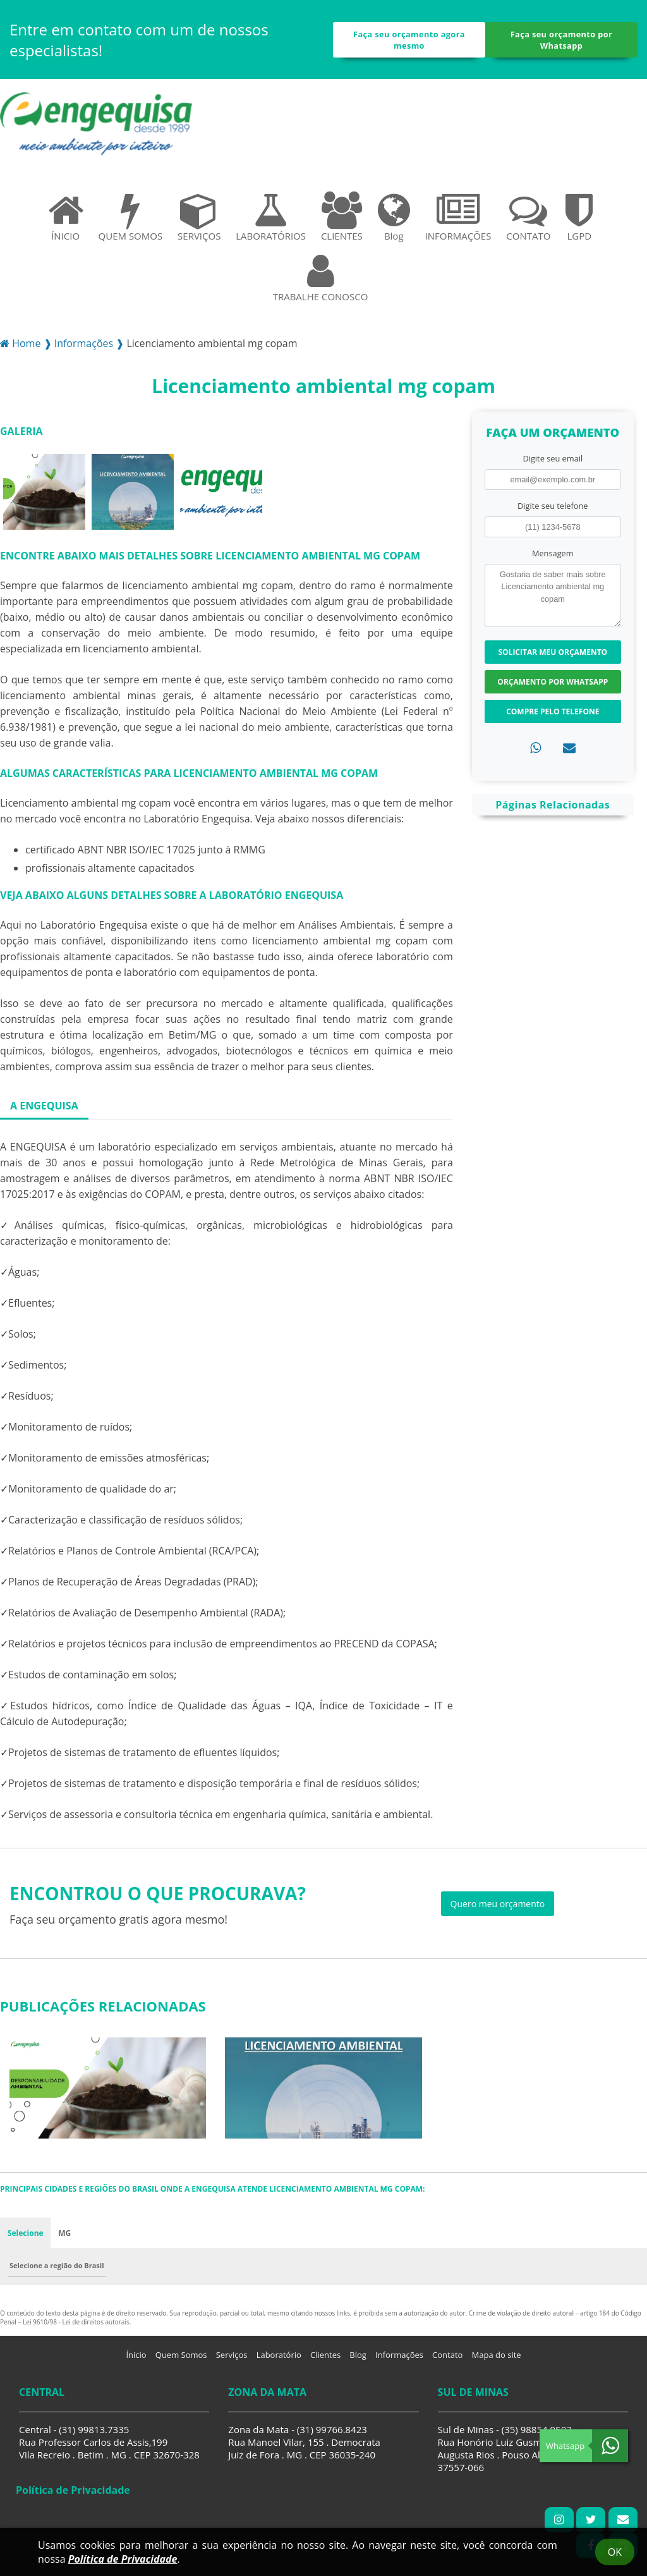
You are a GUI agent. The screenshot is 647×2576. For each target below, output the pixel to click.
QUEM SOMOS (131, 217)
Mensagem (553, 553)
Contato (447, 2355)
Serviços (232, 2355)
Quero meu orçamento (497, 1904)
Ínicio (136, 2355)
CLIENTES (342, 217)
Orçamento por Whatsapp (552, 681)
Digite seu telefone (552, 505)
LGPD (579, 217)
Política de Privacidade (123, 2559)
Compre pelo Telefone (552, 711)
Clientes (325, 2355)
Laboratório (279, 2355)
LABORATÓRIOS (271, 217)
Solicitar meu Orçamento (552, 652)
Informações (399, 2355)
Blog (394, 217)
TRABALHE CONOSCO (320, 277)
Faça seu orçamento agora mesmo (409, 39)
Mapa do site (496, 2355)
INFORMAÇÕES (458, 217)
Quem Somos (181, 2355)
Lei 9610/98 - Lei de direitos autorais (76, 2322)
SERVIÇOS (199, 217)
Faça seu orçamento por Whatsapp (562, 39)
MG (65, 2233)
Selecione (26, 2233)
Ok (615, 2552)
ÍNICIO (65, 217)
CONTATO (528, 217)
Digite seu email (553, 458)
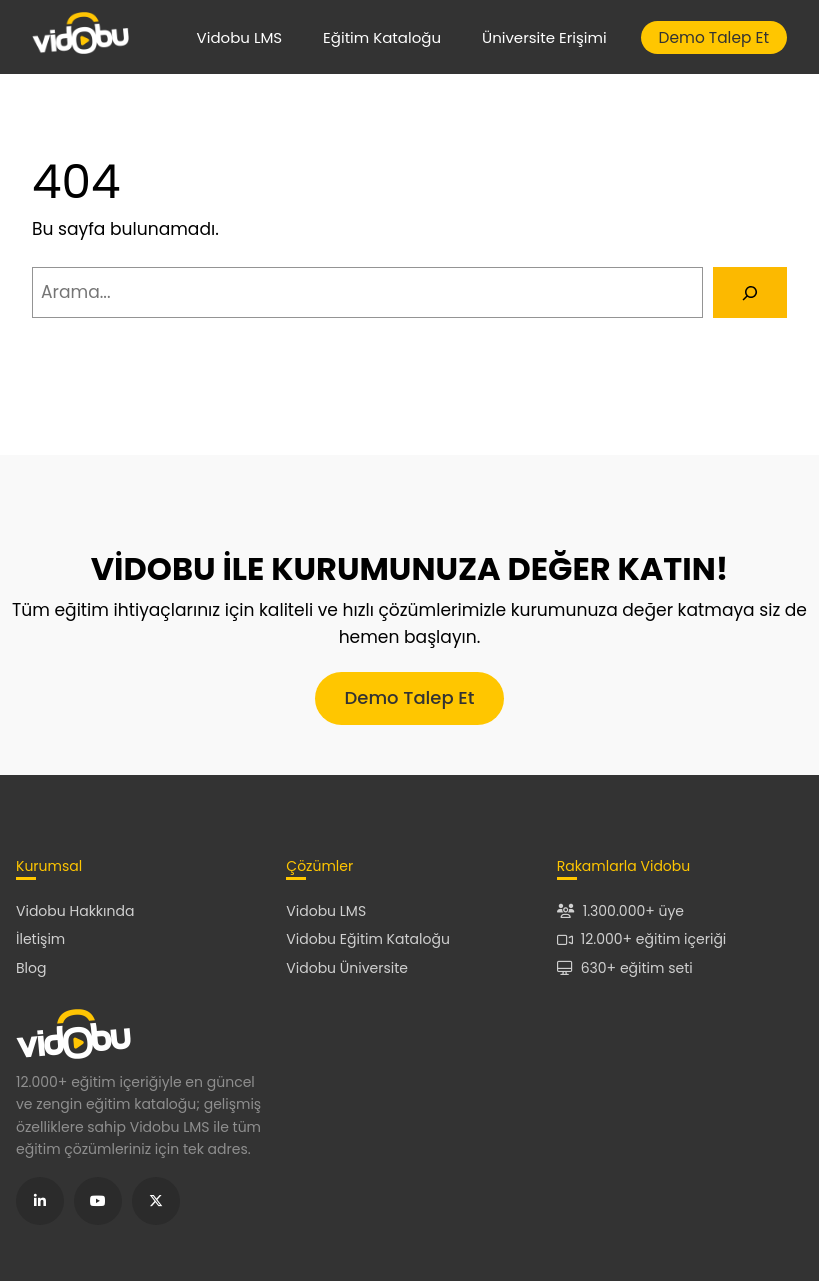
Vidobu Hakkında (75, 911)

====

> WORK REQUIRED
Rewrite all the lines above as a numbered list, skipping blank lines and leaving out the pictures.

> RESULT OF THIS TASK
1. You are a GUI agent. The screenshot is 647×2576. For each target below, output the pixel to click.
2. QUEM SOMOS (131, 217)
3. Mensagem (553, 553)
4. Contato (447, 2355)
5. Serviços (232, 2355)
6. Quero meu orçamento (497, 1904)
7. Ínicio (136, 2355)
8. CLIENTES (342, 217)
9. Orçamento por Whatsapp (552, 681)
10. Digite seu telefone (552, 505)
11. LGPD (579, 217)
12. Política de Privacidade (123, 2559)
13. Compre pelo Telefone (552, 711)
14. Clientes (325, 2355)
15. Laboratório (279, 2355)
16. LABORATÓRIOS (271, 217)
17. Solicitar meu Orçamento (552, 652)
18. Informações (399, 2355)
19. Blog (394, 217)
20. TRABALHE CONOSCO (320, 277)
21. Faça seu orçamento agora mesmo (409, 39)
22. Mapa do site (496, 2355)
23. INFORMAÇÕES (458, 217)
24. Quem Somos (181, 2355)
25. Lei 9610/98 - Lei de direitos autorais (76, 2322)
26. SERVIÇOS (199, 217)
27. Faça seu orçamento por Whatsapp (562, 39)
28. MG (65, 2233)
29. Selecione (26, 2233)
30. Ok (615, 2552)
31. ÍNICIO (65, 217)
32. CONTATO (528, 217)
33. Digite seu email (553, 458)
34. Vidobu Hakkında (75, 911)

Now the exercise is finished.